Setelah bisa berlepas diri dari perbuatan syirik, maka seorang muslim juga harus bisa berlepas diri dari para pelakunya. Karena tidaklah sempurna tauhid seseorang sampai ia bisa berlepas diri dari keduanya. Salah satu bentuk berlepas diri dari para pelaku kesyirikan adalah dengan tidak mengucapkan selamat hari raya kepada orang-orang di luar agama Islam, juga dengan tidak menghadiri acara-acara yang mereka adakan serta acara-acara yang ada unsur kesyirikannya yang banyak beredar di masyarakat. Karena jika kita memberi ucapan selamat kepada mereka atau menghadiri kegiatan keagamaan mereka, berarti kita menyetujui dan ridha dengan hal tersebut.
Begitulah kesyirikan, terkadang samar dan tak terlihat secara langsung, namun hal itu sungguh sangat membinasakan. Maka dari itu, Nabi shallallahu ‘alaihi wa sallam mengajarkan kepada kita sebuah doa agar terhindar dari segala bentuk kesyirikan, baik yang kita lakukan secara sadar ataupun yang tidak sadar. Doa tersebut berbunyi:
اَللَّهُمَّ إِنِّيْ أَعُوْذُ بِكَ أَنْ أُشْرِكَ بِكَ وَأَنَا أَعْلَمُ، وَأَسْتَغْفِرُكَ لِمَا لاَ أَعْلَمُ.
“Ya Allah, sesungguhnya aku berlindung kepadaMu dari perbuatan menyekutukanMu yang aku ketahui, dan aku memohon ampun kepadaMu dari apa yang tidak aku ketahui (sadari).” (HR. Bukhari dalam kitab al-Adab al-Mufrad no. 716)
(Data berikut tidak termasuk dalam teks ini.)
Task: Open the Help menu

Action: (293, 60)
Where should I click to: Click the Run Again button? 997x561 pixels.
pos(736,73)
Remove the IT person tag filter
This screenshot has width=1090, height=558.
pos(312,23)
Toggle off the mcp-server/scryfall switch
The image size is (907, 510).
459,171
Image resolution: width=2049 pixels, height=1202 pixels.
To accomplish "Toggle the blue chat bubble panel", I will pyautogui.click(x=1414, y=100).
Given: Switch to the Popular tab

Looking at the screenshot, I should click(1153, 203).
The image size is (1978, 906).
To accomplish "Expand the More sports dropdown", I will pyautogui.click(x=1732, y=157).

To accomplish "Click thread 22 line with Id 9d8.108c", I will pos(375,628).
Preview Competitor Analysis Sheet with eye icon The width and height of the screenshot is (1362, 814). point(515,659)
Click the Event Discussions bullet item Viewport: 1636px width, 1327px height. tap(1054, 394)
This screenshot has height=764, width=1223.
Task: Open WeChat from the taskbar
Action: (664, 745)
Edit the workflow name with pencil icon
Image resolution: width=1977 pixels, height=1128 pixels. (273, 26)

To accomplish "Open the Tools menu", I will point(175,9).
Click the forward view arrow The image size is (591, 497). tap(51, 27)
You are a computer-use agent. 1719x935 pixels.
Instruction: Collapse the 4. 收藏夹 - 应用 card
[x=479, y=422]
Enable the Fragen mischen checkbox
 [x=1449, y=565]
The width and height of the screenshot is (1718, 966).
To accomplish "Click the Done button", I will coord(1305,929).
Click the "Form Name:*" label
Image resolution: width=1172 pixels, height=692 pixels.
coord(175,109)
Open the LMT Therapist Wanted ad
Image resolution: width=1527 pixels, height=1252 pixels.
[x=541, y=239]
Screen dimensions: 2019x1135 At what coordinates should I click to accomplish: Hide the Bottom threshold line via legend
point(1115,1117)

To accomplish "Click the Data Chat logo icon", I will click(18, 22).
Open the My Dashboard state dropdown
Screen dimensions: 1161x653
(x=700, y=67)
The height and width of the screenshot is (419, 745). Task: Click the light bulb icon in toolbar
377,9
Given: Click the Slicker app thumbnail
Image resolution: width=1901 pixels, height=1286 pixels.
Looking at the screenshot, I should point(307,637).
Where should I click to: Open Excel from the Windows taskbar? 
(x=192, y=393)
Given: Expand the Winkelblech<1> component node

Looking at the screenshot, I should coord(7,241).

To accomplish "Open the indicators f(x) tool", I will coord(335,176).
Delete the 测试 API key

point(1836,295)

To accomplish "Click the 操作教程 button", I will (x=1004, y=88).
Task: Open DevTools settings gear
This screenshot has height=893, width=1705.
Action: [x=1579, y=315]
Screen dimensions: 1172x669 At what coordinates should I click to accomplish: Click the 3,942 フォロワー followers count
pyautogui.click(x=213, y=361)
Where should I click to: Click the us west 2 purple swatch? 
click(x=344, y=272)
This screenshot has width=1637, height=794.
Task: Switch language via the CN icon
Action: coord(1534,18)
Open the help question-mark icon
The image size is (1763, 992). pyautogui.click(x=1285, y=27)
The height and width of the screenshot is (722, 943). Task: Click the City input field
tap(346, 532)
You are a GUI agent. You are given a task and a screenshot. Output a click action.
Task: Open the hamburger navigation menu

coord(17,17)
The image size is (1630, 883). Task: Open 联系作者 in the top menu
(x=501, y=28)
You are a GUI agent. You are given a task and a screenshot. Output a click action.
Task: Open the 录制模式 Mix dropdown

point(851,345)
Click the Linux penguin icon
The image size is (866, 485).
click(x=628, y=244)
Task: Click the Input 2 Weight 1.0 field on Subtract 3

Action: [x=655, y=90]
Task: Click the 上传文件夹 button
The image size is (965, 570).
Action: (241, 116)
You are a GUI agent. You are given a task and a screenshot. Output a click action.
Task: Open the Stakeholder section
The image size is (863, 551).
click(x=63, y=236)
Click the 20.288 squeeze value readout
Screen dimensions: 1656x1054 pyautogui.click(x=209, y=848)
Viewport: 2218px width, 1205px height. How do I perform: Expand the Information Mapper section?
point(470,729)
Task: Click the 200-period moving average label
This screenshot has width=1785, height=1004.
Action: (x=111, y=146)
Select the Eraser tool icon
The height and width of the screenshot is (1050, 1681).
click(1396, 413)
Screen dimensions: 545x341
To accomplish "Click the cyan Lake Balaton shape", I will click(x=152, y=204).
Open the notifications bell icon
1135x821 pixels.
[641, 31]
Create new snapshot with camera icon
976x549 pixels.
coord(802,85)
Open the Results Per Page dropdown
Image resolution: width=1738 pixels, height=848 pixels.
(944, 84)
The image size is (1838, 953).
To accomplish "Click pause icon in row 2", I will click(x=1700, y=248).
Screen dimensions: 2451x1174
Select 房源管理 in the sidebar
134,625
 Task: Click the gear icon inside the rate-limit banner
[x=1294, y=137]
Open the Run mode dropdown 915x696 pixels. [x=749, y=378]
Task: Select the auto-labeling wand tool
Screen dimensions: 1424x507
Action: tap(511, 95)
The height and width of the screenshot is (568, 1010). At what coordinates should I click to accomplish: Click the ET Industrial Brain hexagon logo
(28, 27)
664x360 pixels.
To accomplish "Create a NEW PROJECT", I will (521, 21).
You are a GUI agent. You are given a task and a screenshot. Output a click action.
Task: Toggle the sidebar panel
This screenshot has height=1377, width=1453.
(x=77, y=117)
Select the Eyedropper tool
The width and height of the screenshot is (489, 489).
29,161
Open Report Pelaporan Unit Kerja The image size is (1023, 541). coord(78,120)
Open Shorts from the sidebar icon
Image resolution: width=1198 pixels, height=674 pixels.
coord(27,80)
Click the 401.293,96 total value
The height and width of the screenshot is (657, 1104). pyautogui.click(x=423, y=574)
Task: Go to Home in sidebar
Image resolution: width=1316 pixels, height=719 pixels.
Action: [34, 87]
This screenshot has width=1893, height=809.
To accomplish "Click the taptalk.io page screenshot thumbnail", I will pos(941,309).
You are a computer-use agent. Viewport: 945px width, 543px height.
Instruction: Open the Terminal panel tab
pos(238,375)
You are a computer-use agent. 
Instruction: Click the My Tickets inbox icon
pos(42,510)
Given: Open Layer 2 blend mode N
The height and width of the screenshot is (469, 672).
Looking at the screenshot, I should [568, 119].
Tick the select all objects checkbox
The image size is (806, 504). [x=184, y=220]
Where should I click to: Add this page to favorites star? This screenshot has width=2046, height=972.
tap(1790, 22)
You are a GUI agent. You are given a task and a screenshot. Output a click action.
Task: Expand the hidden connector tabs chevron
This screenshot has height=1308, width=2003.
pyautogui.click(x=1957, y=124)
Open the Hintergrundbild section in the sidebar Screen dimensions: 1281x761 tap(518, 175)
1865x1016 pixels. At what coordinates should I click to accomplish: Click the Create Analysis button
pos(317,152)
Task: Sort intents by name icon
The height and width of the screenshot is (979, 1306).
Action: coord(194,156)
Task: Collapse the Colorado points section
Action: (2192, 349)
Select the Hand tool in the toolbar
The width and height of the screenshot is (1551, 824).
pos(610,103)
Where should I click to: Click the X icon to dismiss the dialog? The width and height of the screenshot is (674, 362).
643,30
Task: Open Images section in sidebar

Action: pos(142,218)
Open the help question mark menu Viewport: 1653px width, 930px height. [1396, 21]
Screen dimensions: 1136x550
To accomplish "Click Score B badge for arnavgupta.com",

Semoga Allah Ta’ala menjadikan kita sebagai seorang muslim yang benar-benar mengamalkan ajaran Islam dengan baik dan menggolongkan kita ke dalam barisan orang-orang yang bertauhid bersama para Nabi dan Rasul, serta orang-orang shalih lainnya. Aamiiin.